DIRECTIVE:
Count the lines in the listing that contain the string "pixels", matching case exactly, and give only the number.

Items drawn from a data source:
▽

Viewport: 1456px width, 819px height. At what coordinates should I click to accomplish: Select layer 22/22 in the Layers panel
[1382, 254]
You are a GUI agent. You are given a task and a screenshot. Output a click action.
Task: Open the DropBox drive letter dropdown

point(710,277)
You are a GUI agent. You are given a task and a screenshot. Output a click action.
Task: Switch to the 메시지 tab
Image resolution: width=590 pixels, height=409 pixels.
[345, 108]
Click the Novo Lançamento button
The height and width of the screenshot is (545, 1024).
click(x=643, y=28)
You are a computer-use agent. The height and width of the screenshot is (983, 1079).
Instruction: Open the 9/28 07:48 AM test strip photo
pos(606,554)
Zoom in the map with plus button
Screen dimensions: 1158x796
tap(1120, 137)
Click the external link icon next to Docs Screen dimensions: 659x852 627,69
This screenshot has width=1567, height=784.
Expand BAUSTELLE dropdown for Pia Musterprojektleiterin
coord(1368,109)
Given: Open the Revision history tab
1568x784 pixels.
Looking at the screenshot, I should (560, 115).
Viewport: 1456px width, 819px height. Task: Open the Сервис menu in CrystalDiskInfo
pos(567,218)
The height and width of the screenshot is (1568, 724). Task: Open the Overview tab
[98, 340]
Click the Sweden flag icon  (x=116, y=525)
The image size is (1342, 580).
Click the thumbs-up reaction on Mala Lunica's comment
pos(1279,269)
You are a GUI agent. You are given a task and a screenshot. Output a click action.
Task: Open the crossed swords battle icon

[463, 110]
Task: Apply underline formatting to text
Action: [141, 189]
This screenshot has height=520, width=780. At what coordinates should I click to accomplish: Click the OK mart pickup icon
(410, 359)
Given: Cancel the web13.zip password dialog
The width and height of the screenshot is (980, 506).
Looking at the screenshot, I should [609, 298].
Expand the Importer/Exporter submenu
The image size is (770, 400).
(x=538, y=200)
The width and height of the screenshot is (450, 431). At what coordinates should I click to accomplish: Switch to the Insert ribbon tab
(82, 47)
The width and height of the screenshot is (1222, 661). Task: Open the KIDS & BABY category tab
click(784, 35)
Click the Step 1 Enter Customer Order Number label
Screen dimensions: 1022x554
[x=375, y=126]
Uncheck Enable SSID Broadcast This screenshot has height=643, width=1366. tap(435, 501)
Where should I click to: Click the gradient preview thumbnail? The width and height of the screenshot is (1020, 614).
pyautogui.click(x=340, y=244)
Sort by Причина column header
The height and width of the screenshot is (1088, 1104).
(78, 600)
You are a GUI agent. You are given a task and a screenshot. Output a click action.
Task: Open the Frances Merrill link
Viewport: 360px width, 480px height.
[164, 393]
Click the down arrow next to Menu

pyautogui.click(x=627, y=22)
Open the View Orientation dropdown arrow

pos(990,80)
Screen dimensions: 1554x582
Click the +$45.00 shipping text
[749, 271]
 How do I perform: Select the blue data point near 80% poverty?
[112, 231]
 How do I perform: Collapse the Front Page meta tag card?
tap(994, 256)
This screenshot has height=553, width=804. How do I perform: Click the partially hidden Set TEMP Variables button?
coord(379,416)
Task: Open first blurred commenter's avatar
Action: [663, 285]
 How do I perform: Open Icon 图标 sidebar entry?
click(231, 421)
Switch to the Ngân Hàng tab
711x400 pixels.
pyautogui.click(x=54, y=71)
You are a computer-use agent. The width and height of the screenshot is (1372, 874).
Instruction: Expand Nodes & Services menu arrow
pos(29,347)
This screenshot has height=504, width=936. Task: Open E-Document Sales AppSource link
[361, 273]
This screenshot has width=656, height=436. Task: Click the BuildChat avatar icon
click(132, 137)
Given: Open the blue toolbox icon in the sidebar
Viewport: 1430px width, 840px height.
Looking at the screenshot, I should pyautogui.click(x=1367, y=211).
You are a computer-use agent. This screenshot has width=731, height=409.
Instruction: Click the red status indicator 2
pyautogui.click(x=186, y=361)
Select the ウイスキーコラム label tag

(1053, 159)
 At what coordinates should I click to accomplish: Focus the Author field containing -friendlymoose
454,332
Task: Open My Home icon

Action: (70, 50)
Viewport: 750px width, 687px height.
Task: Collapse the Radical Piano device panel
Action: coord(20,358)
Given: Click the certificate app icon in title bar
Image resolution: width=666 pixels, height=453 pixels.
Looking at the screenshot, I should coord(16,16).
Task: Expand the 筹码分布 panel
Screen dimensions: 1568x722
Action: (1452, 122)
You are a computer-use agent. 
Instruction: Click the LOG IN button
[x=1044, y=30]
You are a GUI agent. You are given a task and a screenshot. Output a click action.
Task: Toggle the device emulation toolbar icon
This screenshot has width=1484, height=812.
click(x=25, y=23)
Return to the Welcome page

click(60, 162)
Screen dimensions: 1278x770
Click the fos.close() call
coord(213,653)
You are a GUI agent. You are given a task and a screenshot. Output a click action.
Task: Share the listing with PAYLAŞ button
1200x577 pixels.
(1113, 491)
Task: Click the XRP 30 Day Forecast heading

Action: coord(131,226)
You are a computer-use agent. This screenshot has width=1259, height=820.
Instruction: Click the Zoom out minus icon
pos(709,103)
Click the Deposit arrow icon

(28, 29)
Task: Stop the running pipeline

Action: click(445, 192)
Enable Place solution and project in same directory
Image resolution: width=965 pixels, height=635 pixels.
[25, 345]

△

CORRECT RESPONSE:
6